Start of SOURCE MATERIAL
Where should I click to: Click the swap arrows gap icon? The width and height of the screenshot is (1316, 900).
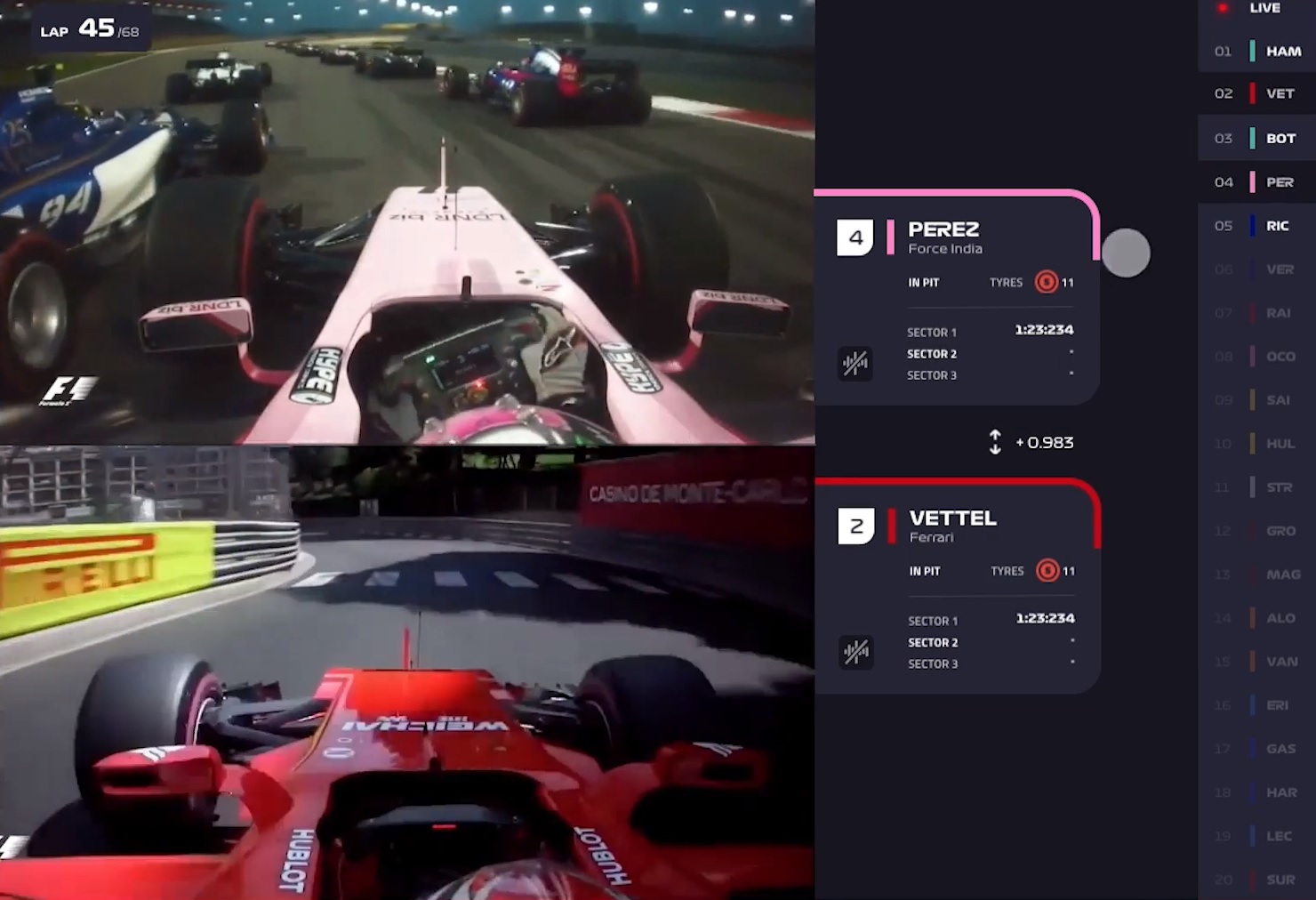(x=995, y=442)
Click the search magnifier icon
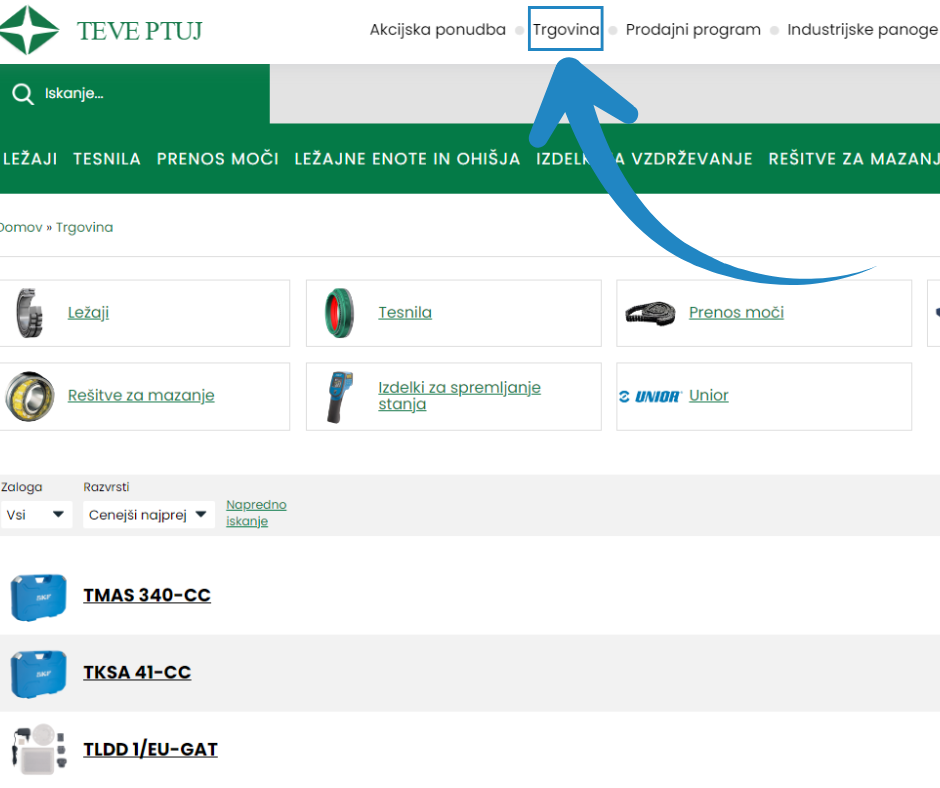Viewport: 940px width, 788px height. [22, 94]
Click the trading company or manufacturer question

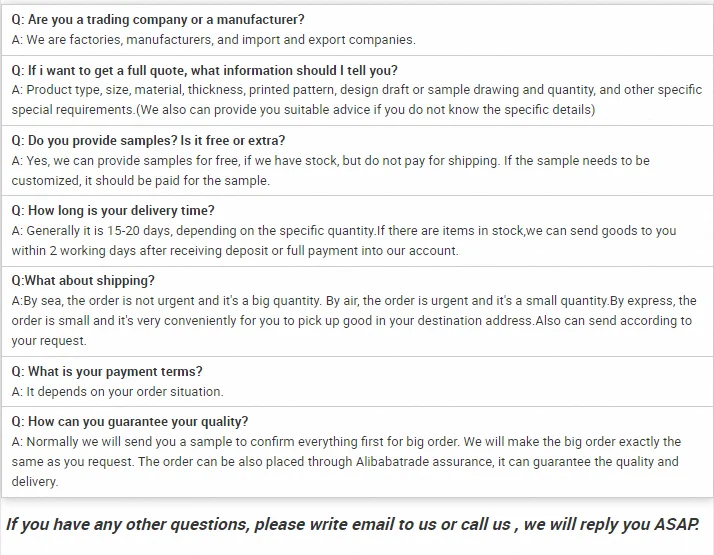click(158, 20)
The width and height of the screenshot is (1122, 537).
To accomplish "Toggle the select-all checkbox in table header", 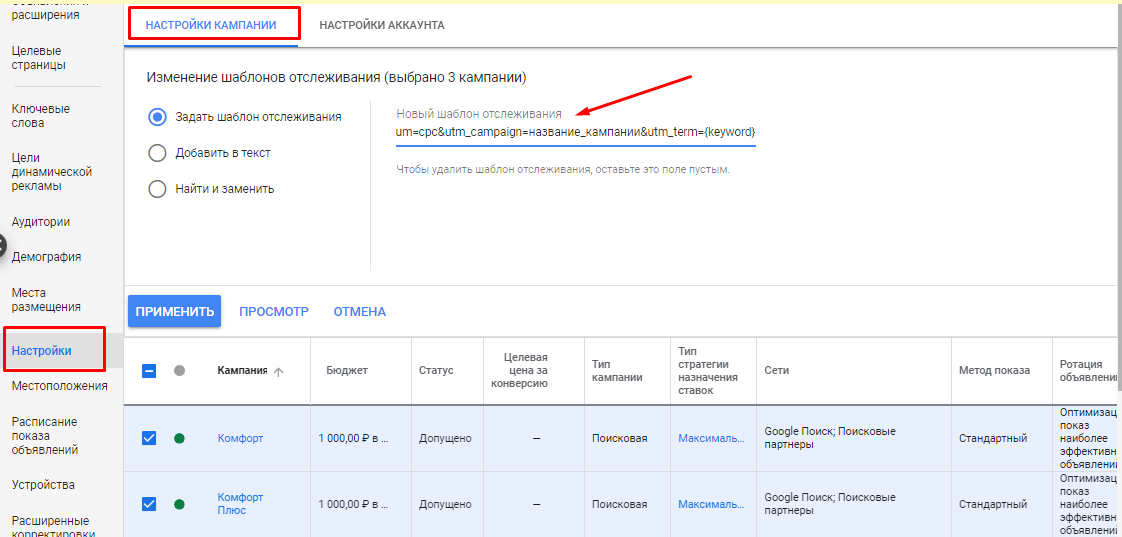I will click(149, 371).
End of SOURCE MATERIAL
● YOUR ASSIGNMENT
Quote the records above exactly, from the first line through the line containing "The width and height of the screenshot is (1122, 537).", and leave out the pictures.

● RESULT FOR THIS EXERCISE
Where should I click to: Click the swap arrows gap icon? The width and height of the screenshot is (1316, 900).
(x=995, y=442)
Click the search magnifier icon
Viewport: 940px width, 788px height. [22, 94]
Click the trading company or manufacturer question

click(158, 20)
The width and height of the screenshot is (1122, 537).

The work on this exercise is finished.